DATA FOR PROCESSING below:

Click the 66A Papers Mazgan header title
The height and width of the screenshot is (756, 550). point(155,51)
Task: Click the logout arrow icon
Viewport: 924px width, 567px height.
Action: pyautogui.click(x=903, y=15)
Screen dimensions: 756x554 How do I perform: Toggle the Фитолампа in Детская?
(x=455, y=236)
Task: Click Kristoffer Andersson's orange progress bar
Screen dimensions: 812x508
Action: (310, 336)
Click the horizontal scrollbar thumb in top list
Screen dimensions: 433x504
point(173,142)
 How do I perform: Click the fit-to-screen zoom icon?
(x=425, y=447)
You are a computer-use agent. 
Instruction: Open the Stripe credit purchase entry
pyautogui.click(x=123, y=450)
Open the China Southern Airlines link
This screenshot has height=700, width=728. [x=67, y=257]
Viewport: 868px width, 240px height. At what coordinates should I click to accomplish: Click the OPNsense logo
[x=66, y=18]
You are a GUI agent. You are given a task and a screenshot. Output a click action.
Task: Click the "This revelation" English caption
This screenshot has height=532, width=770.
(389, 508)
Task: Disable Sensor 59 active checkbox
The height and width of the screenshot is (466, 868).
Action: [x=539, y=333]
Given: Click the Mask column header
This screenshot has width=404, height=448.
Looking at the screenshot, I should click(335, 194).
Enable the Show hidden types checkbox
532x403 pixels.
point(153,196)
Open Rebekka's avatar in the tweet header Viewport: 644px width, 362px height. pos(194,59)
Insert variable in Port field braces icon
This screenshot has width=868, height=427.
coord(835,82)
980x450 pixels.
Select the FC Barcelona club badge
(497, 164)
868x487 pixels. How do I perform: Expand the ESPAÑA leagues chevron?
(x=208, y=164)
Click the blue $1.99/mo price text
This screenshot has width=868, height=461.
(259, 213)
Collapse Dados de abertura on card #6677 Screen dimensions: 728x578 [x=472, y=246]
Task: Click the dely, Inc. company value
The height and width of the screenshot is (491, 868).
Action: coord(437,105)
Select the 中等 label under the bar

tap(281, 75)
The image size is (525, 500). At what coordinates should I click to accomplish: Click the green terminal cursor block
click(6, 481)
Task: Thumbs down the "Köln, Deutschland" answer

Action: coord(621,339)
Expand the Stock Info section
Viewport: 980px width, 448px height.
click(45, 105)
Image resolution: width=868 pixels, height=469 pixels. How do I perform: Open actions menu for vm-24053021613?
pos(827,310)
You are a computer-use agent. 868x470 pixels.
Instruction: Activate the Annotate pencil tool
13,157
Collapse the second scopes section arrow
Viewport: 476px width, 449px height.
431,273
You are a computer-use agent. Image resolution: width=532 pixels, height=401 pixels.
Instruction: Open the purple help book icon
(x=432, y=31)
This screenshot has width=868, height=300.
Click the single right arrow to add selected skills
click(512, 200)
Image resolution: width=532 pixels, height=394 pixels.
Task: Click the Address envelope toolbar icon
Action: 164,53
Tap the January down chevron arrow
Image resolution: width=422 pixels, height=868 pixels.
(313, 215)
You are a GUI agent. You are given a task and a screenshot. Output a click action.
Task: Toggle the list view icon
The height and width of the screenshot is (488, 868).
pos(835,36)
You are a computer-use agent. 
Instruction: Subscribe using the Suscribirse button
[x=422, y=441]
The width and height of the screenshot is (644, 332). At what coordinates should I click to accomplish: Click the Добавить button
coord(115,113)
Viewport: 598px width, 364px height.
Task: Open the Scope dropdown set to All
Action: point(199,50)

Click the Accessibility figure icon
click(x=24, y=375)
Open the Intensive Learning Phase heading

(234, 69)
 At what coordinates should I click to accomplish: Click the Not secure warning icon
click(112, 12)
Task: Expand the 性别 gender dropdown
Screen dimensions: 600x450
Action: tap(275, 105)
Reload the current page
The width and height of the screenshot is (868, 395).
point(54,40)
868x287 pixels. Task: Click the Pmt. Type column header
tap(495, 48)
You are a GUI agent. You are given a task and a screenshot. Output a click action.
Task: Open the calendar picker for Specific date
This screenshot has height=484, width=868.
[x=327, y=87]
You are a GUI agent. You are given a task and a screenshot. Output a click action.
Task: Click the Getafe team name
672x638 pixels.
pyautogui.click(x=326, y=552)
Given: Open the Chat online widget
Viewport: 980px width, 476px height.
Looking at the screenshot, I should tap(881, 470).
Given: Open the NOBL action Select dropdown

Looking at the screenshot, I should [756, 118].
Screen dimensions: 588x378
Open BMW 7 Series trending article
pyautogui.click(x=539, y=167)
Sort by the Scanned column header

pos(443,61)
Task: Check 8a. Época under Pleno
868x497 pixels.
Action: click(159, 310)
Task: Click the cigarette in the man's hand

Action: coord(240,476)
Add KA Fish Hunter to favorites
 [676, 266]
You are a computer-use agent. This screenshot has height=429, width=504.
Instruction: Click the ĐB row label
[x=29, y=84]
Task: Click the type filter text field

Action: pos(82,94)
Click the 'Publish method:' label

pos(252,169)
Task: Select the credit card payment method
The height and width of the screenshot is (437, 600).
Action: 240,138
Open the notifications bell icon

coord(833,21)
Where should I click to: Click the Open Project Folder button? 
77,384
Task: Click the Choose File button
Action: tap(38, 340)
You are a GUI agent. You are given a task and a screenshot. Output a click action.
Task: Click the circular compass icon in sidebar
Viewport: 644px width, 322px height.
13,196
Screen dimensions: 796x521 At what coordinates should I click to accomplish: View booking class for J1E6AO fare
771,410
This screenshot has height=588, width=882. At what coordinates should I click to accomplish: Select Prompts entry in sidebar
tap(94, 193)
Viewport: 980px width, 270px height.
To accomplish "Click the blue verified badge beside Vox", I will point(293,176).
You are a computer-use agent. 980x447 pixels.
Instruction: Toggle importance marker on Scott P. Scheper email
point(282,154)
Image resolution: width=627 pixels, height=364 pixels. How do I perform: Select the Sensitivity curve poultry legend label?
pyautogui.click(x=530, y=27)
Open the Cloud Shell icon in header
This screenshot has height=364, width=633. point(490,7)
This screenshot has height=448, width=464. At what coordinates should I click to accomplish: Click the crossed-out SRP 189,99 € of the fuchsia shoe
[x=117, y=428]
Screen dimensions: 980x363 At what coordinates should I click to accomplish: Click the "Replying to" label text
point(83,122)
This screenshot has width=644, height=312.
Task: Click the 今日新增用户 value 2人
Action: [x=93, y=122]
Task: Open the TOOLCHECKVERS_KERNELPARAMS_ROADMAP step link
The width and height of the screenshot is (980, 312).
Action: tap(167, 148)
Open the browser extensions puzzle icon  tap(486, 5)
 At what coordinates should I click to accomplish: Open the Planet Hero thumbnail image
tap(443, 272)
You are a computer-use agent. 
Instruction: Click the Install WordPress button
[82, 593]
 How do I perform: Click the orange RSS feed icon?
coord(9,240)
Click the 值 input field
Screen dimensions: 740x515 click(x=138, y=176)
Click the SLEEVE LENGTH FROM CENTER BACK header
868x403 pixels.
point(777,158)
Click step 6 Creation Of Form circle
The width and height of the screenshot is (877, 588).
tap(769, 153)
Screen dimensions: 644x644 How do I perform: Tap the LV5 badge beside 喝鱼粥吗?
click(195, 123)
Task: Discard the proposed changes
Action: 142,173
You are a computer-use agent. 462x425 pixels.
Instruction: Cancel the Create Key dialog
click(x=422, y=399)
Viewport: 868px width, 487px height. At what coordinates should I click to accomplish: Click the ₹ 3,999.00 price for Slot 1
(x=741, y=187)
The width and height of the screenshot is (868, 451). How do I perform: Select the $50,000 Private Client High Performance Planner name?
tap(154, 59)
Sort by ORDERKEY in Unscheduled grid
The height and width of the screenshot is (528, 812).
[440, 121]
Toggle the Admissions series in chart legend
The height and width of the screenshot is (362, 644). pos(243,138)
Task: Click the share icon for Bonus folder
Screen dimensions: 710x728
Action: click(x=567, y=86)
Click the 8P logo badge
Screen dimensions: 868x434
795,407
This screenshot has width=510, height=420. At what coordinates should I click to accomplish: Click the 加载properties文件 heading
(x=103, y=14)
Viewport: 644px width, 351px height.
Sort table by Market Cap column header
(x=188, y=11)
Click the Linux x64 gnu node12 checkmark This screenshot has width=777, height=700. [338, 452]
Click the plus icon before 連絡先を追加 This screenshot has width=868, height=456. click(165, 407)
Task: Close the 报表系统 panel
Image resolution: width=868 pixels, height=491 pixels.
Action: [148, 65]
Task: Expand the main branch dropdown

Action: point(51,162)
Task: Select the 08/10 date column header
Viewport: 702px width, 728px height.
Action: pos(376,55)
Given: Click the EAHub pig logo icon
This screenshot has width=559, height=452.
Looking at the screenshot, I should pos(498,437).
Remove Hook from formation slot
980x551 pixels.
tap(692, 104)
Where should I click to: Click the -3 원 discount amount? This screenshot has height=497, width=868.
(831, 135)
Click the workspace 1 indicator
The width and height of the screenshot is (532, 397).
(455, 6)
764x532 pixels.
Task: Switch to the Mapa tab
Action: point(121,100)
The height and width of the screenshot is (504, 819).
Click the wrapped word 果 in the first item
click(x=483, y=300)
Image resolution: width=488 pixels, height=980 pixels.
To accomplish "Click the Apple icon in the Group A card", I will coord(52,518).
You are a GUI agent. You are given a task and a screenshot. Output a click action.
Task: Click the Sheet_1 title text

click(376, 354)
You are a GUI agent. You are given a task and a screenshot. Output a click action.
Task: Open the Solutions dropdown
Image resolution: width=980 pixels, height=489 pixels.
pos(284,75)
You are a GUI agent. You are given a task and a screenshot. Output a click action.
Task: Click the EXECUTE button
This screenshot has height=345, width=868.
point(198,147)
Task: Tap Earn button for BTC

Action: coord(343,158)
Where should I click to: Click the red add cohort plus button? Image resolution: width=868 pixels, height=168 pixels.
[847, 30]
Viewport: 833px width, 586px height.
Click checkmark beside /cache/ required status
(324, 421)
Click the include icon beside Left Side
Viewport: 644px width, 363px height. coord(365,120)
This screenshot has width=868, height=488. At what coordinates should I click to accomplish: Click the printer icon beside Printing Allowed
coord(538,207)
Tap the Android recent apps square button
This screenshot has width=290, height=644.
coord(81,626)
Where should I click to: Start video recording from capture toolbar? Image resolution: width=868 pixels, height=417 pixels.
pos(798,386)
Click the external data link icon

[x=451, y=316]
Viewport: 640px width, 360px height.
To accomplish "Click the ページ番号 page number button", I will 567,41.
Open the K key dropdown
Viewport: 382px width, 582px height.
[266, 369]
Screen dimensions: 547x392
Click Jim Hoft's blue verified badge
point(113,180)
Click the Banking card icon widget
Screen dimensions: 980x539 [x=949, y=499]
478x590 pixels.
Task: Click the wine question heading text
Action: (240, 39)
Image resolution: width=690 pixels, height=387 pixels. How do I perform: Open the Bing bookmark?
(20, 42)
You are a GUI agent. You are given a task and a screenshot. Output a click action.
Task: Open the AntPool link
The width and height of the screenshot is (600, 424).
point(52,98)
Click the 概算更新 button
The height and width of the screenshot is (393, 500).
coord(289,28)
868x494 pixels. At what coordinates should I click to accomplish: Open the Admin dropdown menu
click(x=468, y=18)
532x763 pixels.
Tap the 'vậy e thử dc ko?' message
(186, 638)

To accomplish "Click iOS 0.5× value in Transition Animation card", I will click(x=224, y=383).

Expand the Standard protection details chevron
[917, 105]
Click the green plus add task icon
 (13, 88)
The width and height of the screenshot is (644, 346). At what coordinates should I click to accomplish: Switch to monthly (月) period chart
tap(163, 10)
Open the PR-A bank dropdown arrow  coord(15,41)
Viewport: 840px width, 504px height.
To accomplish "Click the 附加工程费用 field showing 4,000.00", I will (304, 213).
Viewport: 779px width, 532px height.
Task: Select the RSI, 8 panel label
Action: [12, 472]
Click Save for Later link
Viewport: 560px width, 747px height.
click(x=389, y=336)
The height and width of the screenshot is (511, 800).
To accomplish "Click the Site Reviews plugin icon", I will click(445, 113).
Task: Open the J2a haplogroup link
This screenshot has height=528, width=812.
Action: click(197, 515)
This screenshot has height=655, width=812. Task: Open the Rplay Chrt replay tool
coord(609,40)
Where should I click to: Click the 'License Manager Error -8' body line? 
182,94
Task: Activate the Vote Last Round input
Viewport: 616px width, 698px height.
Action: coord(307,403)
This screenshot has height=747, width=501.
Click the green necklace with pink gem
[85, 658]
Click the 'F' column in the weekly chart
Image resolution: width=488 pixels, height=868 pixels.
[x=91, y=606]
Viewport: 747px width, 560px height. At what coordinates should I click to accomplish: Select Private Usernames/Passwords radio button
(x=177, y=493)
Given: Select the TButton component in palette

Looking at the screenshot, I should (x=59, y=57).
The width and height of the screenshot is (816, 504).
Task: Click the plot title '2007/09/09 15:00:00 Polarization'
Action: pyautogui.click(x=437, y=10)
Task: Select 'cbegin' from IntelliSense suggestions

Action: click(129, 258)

End of DATA FOR PROCESSING.

__YOUR INSTRUCTIONS__:
Lines containing the word "step": copy every one of them from the records above.

__RESULT OF THIS TASK__:
Task: Open the TOOLCHECKVERS_KERNELPARAMS_ROADMAP step link
Click step 6 Creation Of Form circle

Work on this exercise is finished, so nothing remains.